§ Your objective
Reproduce the data below in full. Nothing should differ from the original.

§ The input

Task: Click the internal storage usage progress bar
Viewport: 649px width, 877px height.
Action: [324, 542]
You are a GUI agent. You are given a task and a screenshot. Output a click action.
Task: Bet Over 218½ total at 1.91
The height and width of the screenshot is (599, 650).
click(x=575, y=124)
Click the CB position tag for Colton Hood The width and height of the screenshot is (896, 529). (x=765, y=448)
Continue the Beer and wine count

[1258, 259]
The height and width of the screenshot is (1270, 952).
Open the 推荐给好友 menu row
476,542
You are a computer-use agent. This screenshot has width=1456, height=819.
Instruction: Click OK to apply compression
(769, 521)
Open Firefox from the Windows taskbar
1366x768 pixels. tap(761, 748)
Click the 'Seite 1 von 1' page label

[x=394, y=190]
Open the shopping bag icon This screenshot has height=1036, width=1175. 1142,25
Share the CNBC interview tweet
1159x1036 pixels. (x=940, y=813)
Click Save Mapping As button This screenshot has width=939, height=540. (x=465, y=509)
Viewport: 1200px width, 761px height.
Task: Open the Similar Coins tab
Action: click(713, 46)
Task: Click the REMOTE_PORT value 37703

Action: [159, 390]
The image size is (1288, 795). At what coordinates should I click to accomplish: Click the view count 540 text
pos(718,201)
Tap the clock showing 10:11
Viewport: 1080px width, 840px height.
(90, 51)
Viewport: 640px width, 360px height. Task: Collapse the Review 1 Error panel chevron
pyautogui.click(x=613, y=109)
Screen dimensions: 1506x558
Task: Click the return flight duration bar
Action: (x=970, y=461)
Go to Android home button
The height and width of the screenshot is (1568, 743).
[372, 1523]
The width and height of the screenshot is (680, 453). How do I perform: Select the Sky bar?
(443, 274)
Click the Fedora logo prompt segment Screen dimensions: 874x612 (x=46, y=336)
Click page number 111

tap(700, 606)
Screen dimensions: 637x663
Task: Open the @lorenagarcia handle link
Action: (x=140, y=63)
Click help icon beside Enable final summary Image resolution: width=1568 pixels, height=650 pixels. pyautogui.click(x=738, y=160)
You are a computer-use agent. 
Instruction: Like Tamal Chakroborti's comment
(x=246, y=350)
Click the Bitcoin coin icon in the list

§ Your response
Task: Click the internal storage usage progress bar
Viewport: 649px width, 877px height.
Action: [324, 542]
You are a GUI agent. You are given a task and a screenshot. Output a click action.
Task: Bet Over 218½ total at 1.91
The height and width of the screenshot is (599, 650).
click(x=575, y=124)
Click the CB position tag for Colton Hood The width and height of the screenshot is (896, 529). (x=765, y=448)
Continue the Beer and wine count

[1258, 259]
The height and width of the screenshot is (1270, 952).
Open the 推荐给好友 menu row
476,542
You are a computer-use agent. This screenshot has width=1456, height=819.
Instruction: Click OK to apply compression
(769, 521)
Open Firefox from the Windows taskbar
1366x768 pixels. tap(761, 748)
Click the 'Seite 1 von 1' page label

[x=394, y=190]
Open the shopping bag icon This screenshot has height=1036, width=1175. 1142,25
Share the CNBC interview tweet
1159x1036 pixels. (x=940, y=813)
Click Save Mapping As button This screenshot has width=939, height=540. (x=465, y=509)
Viewport: 1200px width, 761px height.
Task: Open the Similar Coins tab
Action: click(713, 46)
Task: Click the REMOTE_PORT value 37703

Action: [159, 390]
The image size is (1288, 795). At what coordinates should I click to accomplish: Click the view count 540 text
pos(718,201)
Tap the clock showing 10:11
Viewport: 1080px width, 840px height.
(90, 51)
Viewport: 640px width, 360px height. Task: Collapse the Review 1 Error panel chevron
pyautogui.click(x=613, y=109)
Screen dimensions: 1506x558
Task: Click the return flight duration bar
Action: (x=970, y=461)
Go to Android home button
The height and width of the screenshot is (1568, 743).
[372, 1523]
The width and height of the screenshot is (680, 453). How do I perform: Select the Sky bar?
(443, 274)
Click the Fedora logo prompt segment Screen dimensions: 874x612 (x=46, y=336)
Click page number 111

tap(700, 606)
Screen dimensions: 637x663
Task: Open the @lorenagarcia handle link
Action: (x=140, y=63)
Click help icon beside Enable final summary Image resolution: width=1568 pixels, height=650 pixels. pyautogui.click(x=738, y=160)
You are a computer-use agent. 
Instruction: Like Tamal Chakroborti's comment
(x=246, y=350)
Click the Bitcoin coin icon in the list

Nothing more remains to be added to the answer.